PROBLEM STATEMENT: Where the material below has a line containing "Instruction: Click the website globe icon", start repeating exactly, and keep going through the line containing "Navigate to Custom", with no other lines.

---------- DATA FOR ANALYSIS

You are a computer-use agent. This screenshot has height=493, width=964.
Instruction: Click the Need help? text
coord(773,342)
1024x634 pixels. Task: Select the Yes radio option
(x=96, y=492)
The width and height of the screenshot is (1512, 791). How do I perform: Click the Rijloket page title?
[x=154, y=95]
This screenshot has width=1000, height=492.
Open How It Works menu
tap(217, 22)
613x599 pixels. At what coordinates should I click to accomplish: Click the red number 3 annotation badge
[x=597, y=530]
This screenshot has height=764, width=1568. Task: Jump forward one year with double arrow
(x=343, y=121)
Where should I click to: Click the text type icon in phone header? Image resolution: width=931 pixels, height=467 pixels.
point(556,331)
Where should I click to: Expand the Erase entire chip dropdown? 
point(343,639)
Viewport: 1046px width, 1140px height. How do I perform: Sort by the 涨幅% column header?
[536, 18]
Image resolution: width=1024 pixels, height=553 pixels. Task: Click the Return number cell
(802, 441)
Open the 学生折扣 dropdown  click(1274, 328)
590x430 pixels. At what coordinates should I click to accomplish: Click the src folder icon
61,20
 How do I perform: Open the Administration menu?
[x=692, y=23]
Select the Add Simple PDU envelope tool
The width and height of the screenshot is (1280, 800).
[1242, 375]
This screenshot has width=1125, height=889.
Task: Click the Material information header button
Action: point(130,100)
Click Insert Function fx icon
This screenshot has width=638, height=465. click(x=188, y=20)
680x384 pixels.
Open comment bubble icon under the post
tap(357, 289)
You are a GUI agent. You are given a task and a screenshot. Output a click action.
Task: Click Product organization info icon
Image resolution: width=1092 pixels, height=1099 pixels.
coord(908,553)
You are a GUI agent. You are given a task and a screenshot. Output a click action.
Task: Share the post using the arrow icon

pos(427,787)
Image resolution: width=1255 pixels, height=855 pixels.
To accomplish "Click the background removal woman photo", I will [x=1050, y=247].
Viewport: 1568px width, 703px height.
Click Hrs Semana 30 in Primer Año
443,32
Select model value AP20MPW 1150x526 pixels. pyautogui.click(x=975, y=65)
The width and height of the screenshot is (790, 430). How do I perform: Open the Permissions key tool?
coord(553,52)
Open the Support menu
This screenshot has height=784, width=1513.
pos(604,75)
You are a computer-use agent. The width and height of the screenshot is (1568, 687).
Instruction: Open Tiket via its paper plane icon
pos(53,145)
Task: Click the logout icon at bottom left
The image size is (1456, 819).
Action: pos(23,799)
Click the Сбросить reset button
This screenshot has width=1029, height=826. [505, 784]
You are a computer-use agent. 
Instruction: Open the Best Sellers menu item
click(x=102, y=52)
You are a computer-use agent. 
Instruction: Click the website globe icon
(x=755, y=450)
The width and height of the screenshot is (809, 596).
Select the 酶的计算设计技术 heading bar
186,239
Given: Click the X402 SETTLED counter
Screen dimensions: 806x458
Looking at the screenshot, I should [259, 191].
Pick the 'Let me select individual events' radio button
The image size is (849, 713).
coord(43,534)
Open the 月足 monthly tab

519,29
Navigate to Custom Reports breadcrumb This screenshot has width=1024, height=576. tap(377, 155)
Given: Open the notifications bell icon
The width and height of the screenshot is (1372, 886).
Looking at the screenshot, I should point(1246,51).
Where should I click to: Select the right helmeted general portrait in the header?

--------------------

TASK OUTPUT:
Instruction: Click the website globe icon
(x=755, y=450)
The width and height of the screenshot is (809, 596).
Select the 酶的计算设计技术 heading bar
186,239
Given: Click the X402 SETTLED counter
Screen dimensions: 806x458
Looking at the screenshot, I should [259, 191].
Pick the 'Let me select individual events' radio button
The image size is (849, 713).
coord(43,534)
Open the 月足 monthly tab

519,29
Navigate to Custom Reports breadcrumb This screenshot has width=1024, height=576. tap(377, 155)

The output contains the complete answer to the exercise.